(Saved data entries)
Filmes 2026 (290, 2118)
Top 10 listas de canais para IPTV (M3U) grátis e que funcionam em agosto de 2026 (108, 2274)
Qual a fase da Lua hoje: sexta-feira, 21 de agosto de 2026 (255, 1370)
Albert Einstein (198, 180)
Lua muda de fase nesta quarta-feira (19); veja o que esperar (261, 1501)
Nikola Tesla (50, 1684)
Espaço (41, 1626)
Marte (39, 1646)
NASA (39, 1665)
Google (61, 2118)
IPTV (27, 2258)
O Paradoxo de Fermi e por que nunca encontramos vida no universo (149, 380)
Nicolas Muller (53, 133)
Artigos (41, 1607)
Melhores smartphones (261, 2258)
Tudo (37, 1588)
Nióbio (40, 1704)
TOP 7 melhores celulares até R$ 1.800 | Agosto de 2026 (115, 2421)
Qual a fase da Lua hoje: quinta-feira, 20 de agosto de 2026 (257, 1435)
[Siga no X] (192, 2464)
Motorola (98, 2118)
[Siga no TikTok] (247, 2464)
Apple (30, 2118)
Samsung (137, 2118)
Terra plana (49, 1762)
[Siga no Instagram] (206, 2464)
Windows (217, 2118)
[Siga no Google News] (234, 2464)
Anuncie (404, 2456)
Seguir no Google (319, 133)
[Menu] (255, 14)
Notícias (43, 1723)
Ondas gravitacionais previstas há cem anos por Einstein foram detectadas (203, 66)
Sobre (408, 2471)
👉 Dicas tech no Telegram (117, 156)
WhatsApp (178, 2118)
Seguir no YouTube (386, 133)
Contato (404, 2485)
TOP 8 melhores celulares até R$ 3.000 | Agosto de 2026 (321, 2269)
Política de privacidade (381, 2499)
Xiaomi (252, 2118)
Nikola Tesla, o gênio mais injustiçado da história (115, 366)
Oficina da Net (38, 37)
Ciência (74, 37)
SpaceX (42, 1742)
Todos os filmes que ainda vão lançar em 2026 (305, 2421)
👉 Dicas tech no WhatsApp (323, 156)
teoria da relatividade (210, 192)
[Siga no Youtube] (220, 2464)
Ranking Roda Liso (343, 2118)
---
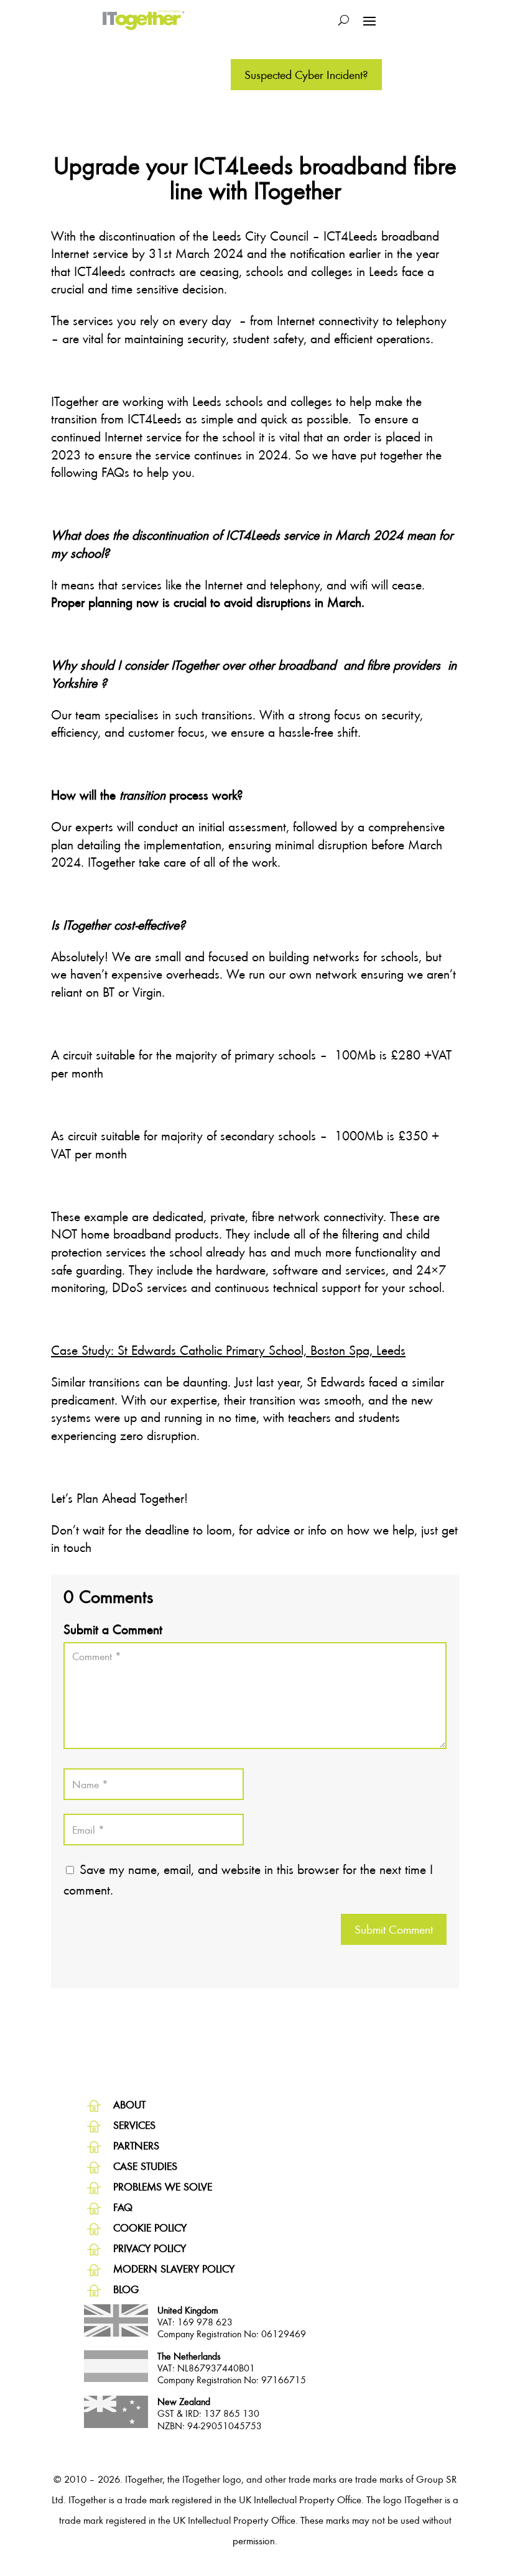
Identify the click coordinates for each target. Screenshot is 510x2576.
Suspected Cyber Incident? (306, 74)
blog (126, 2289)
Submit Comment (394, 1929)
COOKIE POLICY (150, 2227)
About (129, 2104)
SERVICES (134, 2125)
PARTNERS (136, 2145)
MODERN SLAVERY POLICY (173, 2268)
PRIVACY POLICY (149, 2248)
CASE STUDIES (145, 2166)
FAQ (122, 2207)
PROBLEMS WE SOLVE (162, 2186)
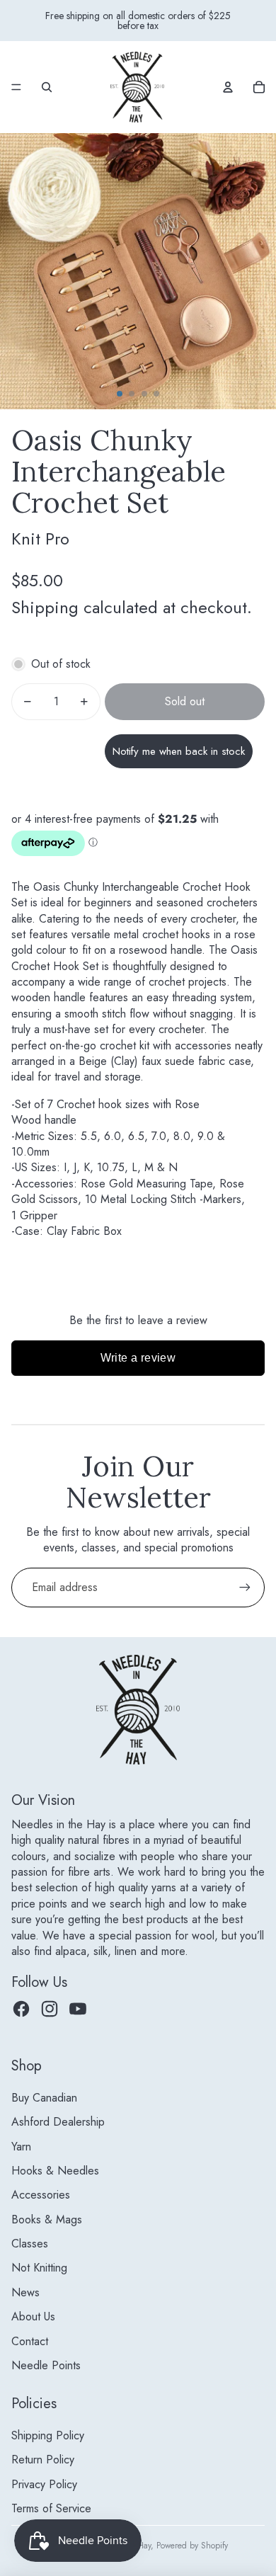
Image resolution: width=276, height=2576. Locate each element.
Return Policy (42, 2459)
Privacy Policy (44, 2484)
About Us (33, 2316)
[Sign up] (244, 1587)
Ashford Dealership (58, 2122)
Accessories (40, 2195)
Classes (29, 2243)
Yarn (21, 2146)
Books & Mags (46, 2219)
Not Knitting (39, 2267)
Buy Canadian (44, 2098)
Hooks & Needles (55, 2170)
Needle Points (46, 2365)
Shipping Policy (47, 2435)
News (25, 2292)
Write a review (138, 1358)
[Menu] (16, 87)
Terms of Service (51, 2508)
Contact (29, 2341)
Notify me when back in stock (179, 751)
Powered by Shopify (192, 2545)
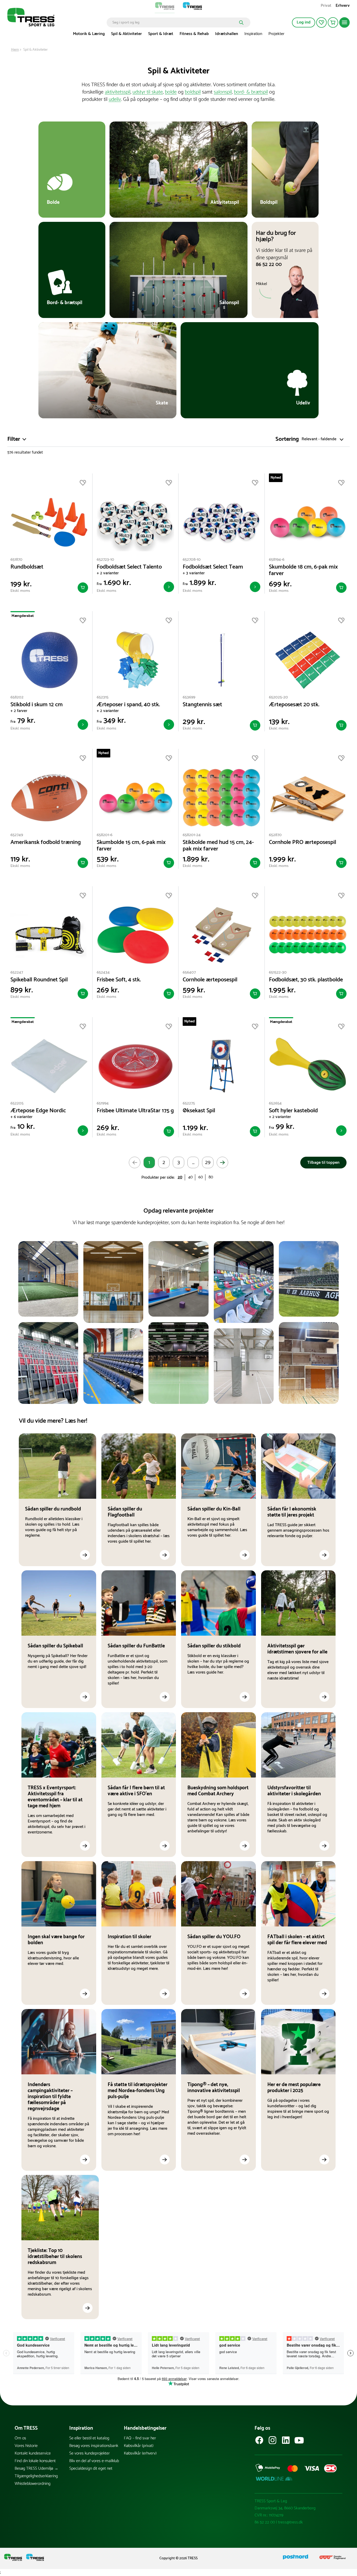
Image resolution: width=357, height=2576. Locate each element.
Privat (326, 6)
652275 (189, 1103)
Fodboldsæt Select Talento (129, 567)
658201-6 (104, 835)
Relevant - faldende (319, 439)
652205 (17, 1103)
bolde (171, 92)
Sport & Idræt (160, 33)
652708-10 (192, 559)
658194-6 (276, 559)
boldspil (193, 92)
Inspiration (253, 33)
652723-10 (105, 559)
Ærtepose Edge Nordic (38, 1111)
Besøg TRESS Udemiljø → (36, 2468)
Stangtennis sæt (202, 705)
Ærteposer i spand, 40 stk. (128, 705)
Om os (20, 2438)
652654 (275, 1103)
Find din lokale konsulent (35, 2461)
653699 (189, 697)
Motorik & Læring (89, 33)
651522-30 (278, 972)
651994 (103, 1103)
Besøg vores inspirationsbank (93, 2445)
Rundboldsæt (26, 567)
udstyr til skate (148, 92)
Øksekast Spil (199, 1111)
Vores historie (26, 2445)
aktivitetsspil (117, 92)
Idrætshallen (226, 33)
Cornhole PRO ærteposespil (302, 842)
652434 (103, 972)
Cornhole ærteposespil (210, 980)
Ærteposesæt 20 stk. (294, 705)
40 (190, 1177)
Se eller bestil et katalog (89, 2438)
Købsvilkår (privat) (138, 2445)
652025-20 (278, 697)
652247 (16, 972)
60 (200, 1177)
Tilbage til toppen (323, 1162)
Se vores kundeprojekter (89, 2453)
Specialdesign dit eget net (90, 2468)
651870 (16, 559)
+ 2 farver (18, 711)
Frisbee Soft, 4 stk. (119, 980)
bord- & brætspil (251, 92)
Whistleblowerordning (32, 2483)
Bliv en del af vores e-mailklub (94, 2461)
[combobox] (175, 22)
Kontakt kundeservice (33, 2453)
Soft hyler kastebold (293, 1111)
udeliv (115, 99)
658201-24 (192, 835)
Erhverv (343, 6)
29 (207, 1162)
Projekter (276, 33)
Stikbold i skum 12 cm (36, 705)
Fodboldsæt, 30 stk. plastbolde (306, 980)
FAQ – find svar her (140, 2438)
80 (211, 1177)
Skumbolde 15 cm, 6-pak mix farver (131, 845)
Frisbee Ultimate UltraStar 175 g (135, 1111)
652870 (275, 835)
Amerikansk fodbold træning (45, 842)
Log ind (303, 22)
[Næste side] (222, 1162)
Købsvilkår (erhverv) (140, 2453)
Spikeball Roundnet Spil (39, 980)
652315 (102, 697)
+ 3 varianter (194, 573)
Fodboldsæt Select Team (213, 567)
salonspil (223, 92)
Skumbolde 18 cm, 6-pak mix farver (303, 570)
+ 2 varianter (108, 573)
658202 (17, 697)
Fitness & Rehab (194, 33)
==
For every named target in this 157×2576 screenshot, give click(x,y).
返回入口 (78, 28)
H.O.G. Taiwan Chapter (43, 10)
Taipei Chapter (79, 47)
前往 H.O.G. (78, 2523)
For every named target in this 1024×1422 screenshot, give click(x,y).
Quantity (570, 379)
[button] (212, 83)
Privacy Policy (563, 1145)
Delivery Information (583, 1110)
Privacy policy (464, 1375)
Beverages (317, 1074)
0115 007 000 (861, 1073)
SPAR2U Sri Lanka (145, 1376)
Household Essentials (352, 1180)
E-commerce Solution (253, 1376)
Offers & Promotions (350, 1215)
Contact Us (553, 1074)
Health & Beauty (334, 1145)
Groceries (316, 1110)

## TRY IT:
Please return only the lines above, starting at the line that has "[button] (212, 83)" and ending at the line that has "Groceries (316, 1110)", keeping both and leaving each one unchanged.

## SOLUTION TO THIS EXERCISE:
[button] (212, 83)
Privacy Policy (563, 1145)
Delivery Information (583, 1110)
Privacy policy (464, 1375)
Beverages (317, 1074)
0115 007 000 (861, 1073)
SPAR2U Sri Lanka (145, 1376)
Household Essentials (352, 1180)
E-commerce Solution (253, 1376)
Offers & Promotions (350, 1215)
Contact Us (553, 1074)
Health & Beauty (334, 1145)
Groceries (316, 1110)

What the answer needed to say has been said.